En cette période de crise sans fin et alors que l'hiver est bien installé, la « précarité énergétique » est une réalité pour de plus en plus de ménages.

Le nombre de ceux qui peinent à se chauffer augmente. Soit ils y consacrent une part écrasante de leur budget, soit ils renoncent à un niveau de confort décent. Pour ceux qui ne se chauffent qu'à 12°C en janvier, les problèmes de santé s'accélèrent. S'ouvre pour eux une spirale sans fin, faite d'inconfort, de mal-être, d'isolement, voire de maladies...

Selon une étude de l'observatoire national de la précarité énergétique (ONPE), 20% des ménages français, soit près de 11,5 millions de personnes, entreraient dans cette définition. Si les projections d'évolution des prix de l'énergie de +2,2% par an sont avérées, la hausse du nombre de ménages en précarité énergétique pourrait être de 7,5% par an, soit près de 300.000 de plus chaque année. Bruno Lechevin, président de l'Agence de l'environnement et de la maîtrise de l'énergie (Ademe), a alerté sur le fait que la barre des 20 millions de précaires énergétiques pourrait être atteinte en France.

Le sujet est difficile à appréhender : personne ne se revendique comme tel et les facettes de cette précarité énergétique sont très variées, il n'y a pas de profil type. Ce sont à la fois des propriétaires et des locataires, des personnes âgées et de jeunes familles, en milieu rural comme en milieu urbain.

Cette précarité énergétique est un problème pour les ménages qui en souffrent en premier lieu, mais aussi pour la collectivité au sens large : pour leurs territoires, pour la Sécurité sociale qui paie les dépenses de santé engendrées, pour les énergéticiens qui augmenteront les tarifs de tous pour compenser les impayés. Nous avons tous un intérêt moral et économique à ce que le phénomène soit contenu, or, cela n'en prend pas le chemin.

Pour faire face à l'urgence, des politiques curatives existent, visant à limiter à court terme le poids des factures énergétiques (tarifs sociaux, chèque énergie, Fonds solidarité logement, distribution de LED).

Mais ces politiques ne sont pas à l'échelle du phénomène. Un ménage éligible aux tarifs sociaux pour le gaz et l'électricité touche aujourd'hui près de 15 euros par mois, soit 10% du montant de sa facture énergétique. C'est toujours bienvenu, mais cela reste marginal.

La seule façon pérenne de sortir de cette contagieuse spirale est connue : multiplier les rénovations énergétiques ambitieuses de logements. Des progrès ont été réalisés, grâce à l'implication de l'agence nationale de l'habitat (Anah), de collectivités, d'entreprises et d'un tissu associatif engagé, mais tant reste encore à faire... Au rythme actuel, il faudrait plus d'un siècle pour résoudre le problème. Il nous faut donc continuer à innover.

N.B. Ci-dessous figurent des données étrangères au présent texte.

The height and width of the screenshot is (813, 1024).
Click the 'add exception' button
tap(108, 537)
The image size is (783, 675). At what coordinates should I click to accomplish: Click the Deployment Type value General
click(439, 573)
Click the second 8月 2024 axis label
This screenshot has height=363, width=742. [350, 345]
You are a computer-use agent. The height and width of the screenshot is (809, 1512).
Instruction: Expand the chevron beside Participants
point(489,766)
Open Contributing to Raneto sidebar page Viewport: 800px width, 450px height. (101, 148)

Une solution profitable à tous

Chez les ménages privés d'énergie, il n'y a pas de modèle économique viable pour ces rénovations qui ne font pas faire d'économies sur la facture, donc pas de « retour sur investissement » possible. Elles permettent de façon salutaire aux habitants de mieux vivre : désormais, avec la même facture, ils pourront se chauffer à 20°C et non plus à 13°C. Pour que le problème soit traité à la bonne échelle, il faudra une injection beaucoup plus massive d'argent public. Le recours à la solidarité nationale est nécessaire et légitime. Cela rapportera vite par les impacts en création d'emplois, en réduction du déficit de la Sécurité sociale et en bénéfices sociaux.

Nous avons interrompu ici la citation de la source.